FATIGUE, ARE YOU TIRED OF IT? IT'S MORE THAN A GOOD NIGHT'S SLEEP CAN CURE...
Fatigue is a symptom – something you can feel and describe – not a condition or disease. To reduce your fatigue you first need to understand what the underlying reasons for your fatigue are. Fatigue is hard to describe. You feel like you don't have any energy and are tired all the time. But there's not a specific cause, such as doing errands all day, working out, or other exertion. When you're tired from exertion, if you get enough sleep that night, you usually feel better the next day. With fatigue, you feel generally tired all the time and lose interest in people and the things you normally like to do.
It isn’t the same as simply feeling drowsy or sleepy. When you’re fatigued, you have no motivation and no energy. Being sleepy may be a symptom of fatigue, but it’s not the same thing.
Fatigue is a common symptom of many medical conditions that range in severity from mild to serious.

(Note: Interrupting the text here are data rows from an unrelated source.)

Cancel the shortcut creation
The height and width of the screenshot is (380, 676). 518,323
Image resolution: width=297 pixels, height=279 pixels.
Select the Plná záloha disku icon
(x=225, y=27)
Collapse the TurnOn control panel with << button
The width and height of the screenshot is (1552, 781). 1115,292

It’s also a natural result of some lifestyle choices, such as lack of exercise or poor diet.
WHAT CAUSES FATIGUE?
The wide range of causes that can trigger fatigue include:
- Medical causes – unrelenting exhaustion may be a sign of an underlying illness, such as a thyroid disorder, heart disease or diabetes. There are a number of diseases and disorders which trigger fatigue. If you experience prolonged bouts of fatigue, consult your doctor.

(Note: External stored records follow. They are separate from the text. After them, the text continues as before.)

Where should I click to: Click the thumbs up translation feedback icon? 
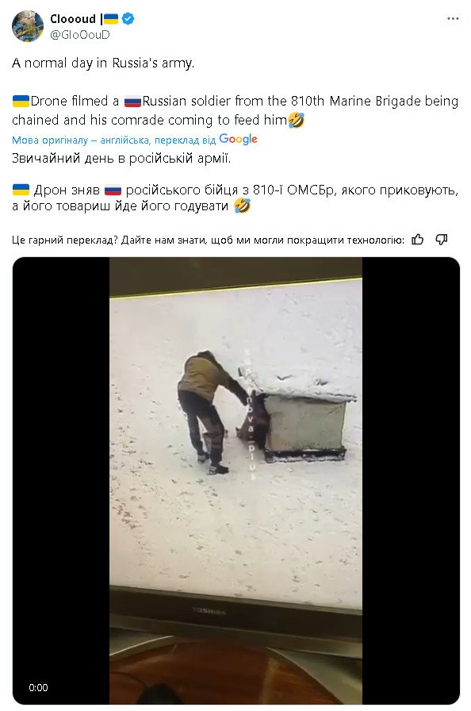click(x=418, y=240)
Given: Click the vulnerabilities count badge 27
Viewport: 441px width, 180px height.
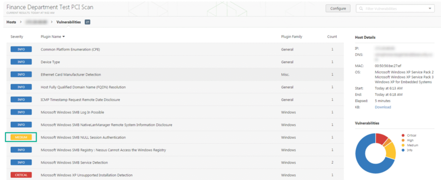Looking at the screenshot, I should click(x=87, y=22).
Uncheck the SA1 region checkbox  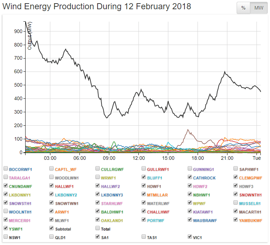98,237
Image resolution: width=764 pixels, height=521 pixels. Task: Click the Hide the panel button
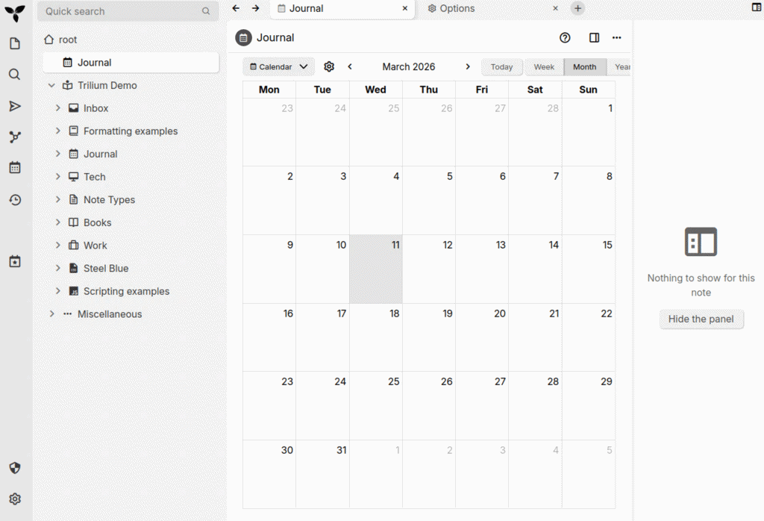(x=701, y=319)
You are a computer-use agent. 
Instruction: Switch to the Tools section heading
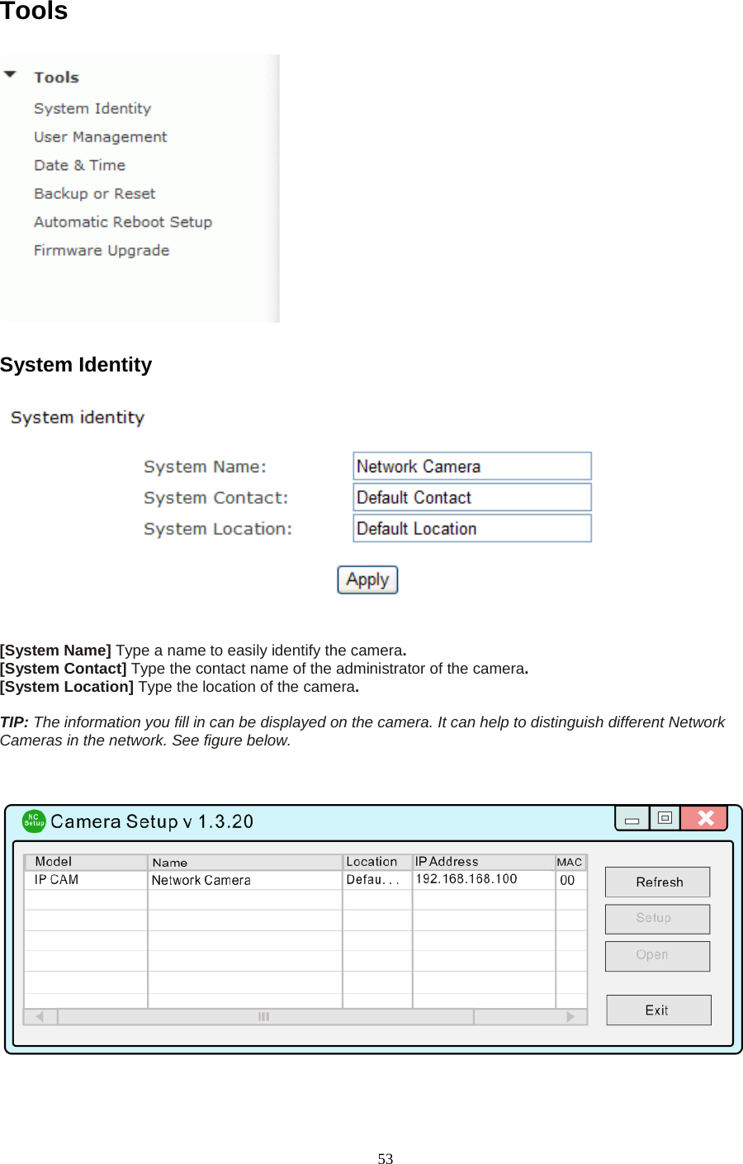[x=33, y=12]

- Lifestyle-related causes – alcohol or drugs or lack of regular exercise can lead to feelings of fatigue.
- Workplace-related causes – workplace stress can lead to feelings of fatigue.
- Emotional concerns and stress – fatigue is a common symptom of mental health problems, such as depression and grief, and may be accompanied by other signs and symptoms, including irritability and lack of motivation. Fatigue is a common symptom of anxiety, depression, and seasonal affective disorder.

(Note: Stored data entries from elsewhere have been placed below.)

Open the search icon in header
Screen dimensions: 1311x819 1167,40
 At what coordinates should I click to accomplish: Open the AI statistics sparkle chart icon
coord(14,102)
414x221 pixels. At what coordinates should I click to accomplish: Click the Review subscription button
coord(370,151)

- Chronic fatigue syndrome (CFS) is a complicated disorder characterized by extreme fatigue that lasts for at least six months and that can't be fully explained by an underlying medical condition. The fatigue worsens with physical or mental activity, but doesn't improve with rest.
Medical conditions that can cause fatigue. Examples include:
anemia, arthritis, fibromyalgia, chronic fatigue syndrome, infections, such as cold and flu, Addison’s disease, a disorder that can affect your hormone levels, hypothyroidism, or underactive thyroid, hyperthyroidism, or overactive thyroid, sleep disorders, such as insomnia, eating disorders, such as anorexia, autoimmune disorders, congestive heart failure, cancer, diabetes, kidney disease, liver disease, chronic obstructive pulmonary disease (COPD), emphysema.
Lifestyle-related causes of fatigue
Common lifestyle factors that can cause fatigue include:
- Lack of sleep – typically adults need about eight hours of sleep each night. Some people try to get by on fewer hours of sleep.
- Too much sleep – adults sleeping more than 11 hours per night can lead to excessive daytime sleepiness.
- Alcohol and drugs – alcohol is a depressant drug that slows the nervous system and disturbs normal sleep patterns. Other drugs, such as cigarettes and caffeine, stimulate the nervous system and can cause insomnia.
- Sleep disturbances – disturbed sleep may occur for a number of reasons, for example, noisy neighbours, young children who wake in the night, a snoring partner, or an uncomfortable sleeping environment such as a stuffy bedroom.
- Lack of regular exercise and sedentary behaviour – physical activity is known to improve fitness, health and wellbeing, reduce stress, and boost energy levels. It also helps you sleep.
- Poor diet – low calorie diets, low carbohydrate diets or high energy foods that are nutritionally poor don’t provide the body with enough fuel or nutrients to function at its best. Quick fix foods, such as chocolate bars or caffeinated drinks, only offer a temporary energy boost that quickly wears off and worsens fatigue.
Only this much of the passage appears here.